2 minute read / Jun 26, 2013 /
The First Rails App I Built at Google
At about 11pm on a Tuesday night in 2006, I began coding a skeleton CRM web app for our internal use at Google called Toothpaste that tracked the key details of our larger inside sales customers.
It was my first real Rails project after spending quite some coding Java. After I ran “rails server”, I watched the terminal as the program spit out a few lines from the built in app server, Webbrick, and refreshed my browser to see the Ruby on Rails Welcome page. Within a few hours, the first version was functionally complete and I went to bed excited by the prospect of demo'ing what I had built.
Having worked with Java and other languages, I was dazzled by the speed of development of Ruby on Rails. It seemed to take only 10% of the time that a Java web app might. In addition, I benefitted enormously from the huge free library of free components called gems that enable in-line editing, easy access to databases, etc, built by the community.
Since then, I’ve tried to keep up-to-date with the myriad coding innovations: new databases (Hadoop, Mongo, Spark, TAO), new web frameworks (Node, Angular, Meteor) and new languages (Go, Clojure). Infrastructure services like Heroku have also greatly simplified deploying apps. The pace of innovation has been nothing short of torrid.
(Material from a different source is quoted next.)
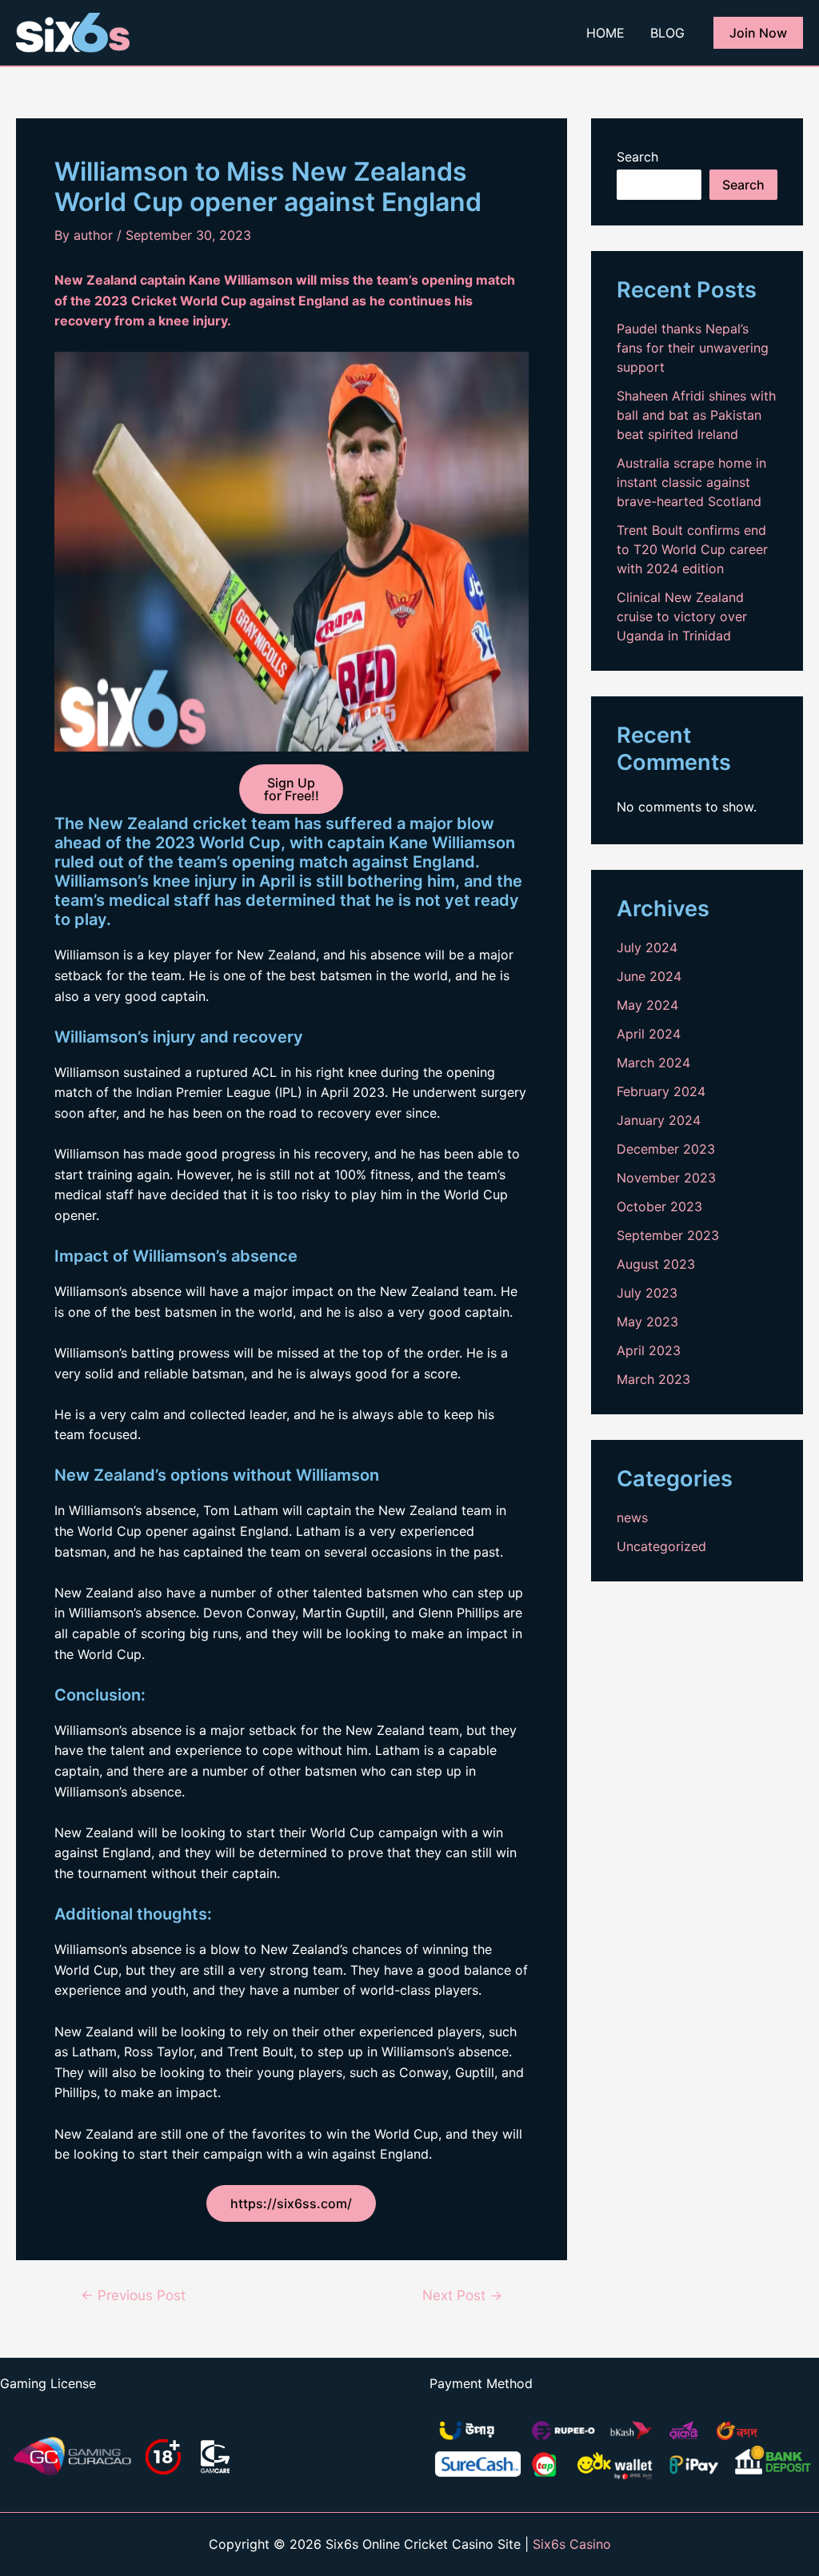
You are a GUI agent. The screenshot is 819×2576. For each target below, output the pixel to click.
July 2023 (647, 1293)
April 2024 (649, 1034)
The developer community has persistently and rapidly iterated existing tools and built new tools. As a result, productivity has increased dramatically compared to ten years ago. The time to launch an initial app, web or mobile, continues to decline. Plus, new frameworks, particularly the server side JS frameworks, enable larger and larger groups of people to become full-stack web developers.
I received an email last week from a former colleague at Google telling me Toothpaste is scheduled to be retired after seven years. I read the note wistfully, remembering the excitement of my first demo, watching people use the tool those first few months and the word Toothpaste slowly enter our daily vernacular.
It is my hope that many more people will feel the thrill of launch day and the pride of building a useful tool or innovative app thanks to the tremendous innovation in developer tools and frameworks.